Um ano após o arranque do Smart Sampa, sistema de videovigilância com reconhecimento facial instalado na cidade de São Paulo, um estudo independente conclui que a tecnologia não alterou os principais indicadores de criminalidade. O programa, que envolve mais de 30 mil câmaras e um investimento mensal próximo dos 10 milhões de reais, foi lançado em 2024 com a promessa de transformar a segurança pública da capital paulista.
Estudo não encontra impacto estatístico
A análise foi conduzida pelo Centro de Estudos de Segurança e Cidadania (CESeC). Utilizando o método estatístico Diferença em Diferenças, os investigadores compararam os índices criminais de São Paulo com os de outras cidades do estado que não adotaram o reconhecimento facial. Os resultados mostram:
- Leve aumento nos furtos, sem significância estatística;
- Taxas de homicídios e assaltos estáveis;
- Sem variação relevante nas detenções em flagrante ou por mandado judicial.
Para Thallita Lima, coordenadora de pesquisa do CESeC, “não há qualquer evidência de impacto na redução da criminalidade nem no aumento de prisões” após mais de um ano de funcionamento do Smart Sampa.
O relatório também aponta erros de identificação registados nos primeiros meses de 2025. Entre os casos relatados, um militar fardado foi confundido com um suspeito procurado, um jardineiro voluntário acabou detido injustamente e uma mulher grávida sofreu parto prematuro após ser identificada de forma errónea. Segundo os autores, falhas algorítmicas — que afetam sobretudo pessoas negras — e bases de dados desatualizadas explicam os enganos.
Destinação de recursos em debate
Os investigadores defendem que os recursos aplicados na tecnologia poderiam ser redireccionados para iniciativas com eficácia comprovada. Entre as alternativas sugeridas estão o reforço do policiamento comunitário, programas de prevenção em bairros vulneráveis, urbanismo social, políticas de juventude e melhoria da iluminação pública.
Prefeitura contesta conclusões
A administração municipal discorda dos resultados. De acordo com a prefeitura, as câmaras contribuíram para:
- 2 965 prisões em flagrante;
- 1 558 capturas de foragidos da Justiça;
- Localização de 79 pessoas desaparecidas.
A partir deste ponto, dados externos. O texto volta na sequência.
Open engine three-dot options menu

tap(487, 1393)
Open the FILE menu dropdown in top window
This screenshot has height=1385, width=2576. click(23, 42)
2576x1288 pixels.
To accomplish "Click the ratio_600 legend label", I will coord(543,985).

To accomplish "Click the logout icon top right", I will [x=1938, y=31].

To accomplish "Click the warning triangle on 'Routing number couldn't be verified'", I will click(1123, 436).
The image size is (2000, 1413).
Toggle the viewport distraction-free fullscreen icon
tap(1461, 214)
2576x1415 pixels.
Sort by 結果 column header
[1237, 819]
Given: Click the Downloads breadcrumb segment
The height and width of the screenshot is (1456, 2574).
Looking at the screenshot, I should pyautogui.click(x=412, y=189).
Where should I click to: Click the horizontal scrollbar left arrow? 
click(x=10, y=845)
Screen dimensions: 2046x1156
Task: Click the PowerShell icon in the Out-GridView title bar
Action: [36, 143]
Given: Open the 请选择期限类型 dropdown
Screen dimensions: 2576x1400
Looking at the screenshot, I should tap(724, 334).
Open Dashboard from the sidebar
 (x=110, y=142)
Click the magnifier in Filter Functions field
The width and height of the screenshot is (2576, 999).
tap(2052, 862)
As autoridades argumentam ainda que a metodologia do CESeC comparou realidades socioeconómicas distintas — a capital e cidades do interior — o que, na sua visão, distorce a avaliação.
Investigadores mantêm posição
Em resposta, o CESeC sublinha que os números apresentados pela prefeitura reflectem a actividade policial habitual e não comprovam efeito directo do reconhecimento facial. O centro reforça que a técnica estatística usada é amplamente aceite em avaliações de políticas públicas e garante que a comparação com cidades sem o programa permite isolar o impacto do Smart Sampa.
O debate sobre a eficácia do reconhecimento facial em segurança pública permanece, enquanto São Paulo continua a operar uma das maiores redes do género na América Latina. Nos próximos meses, novos dados poderão esclarecer se a tecnologia justifica o elevado investimento ou se serão necessárias alternativas para alcançar os resultados prometidos.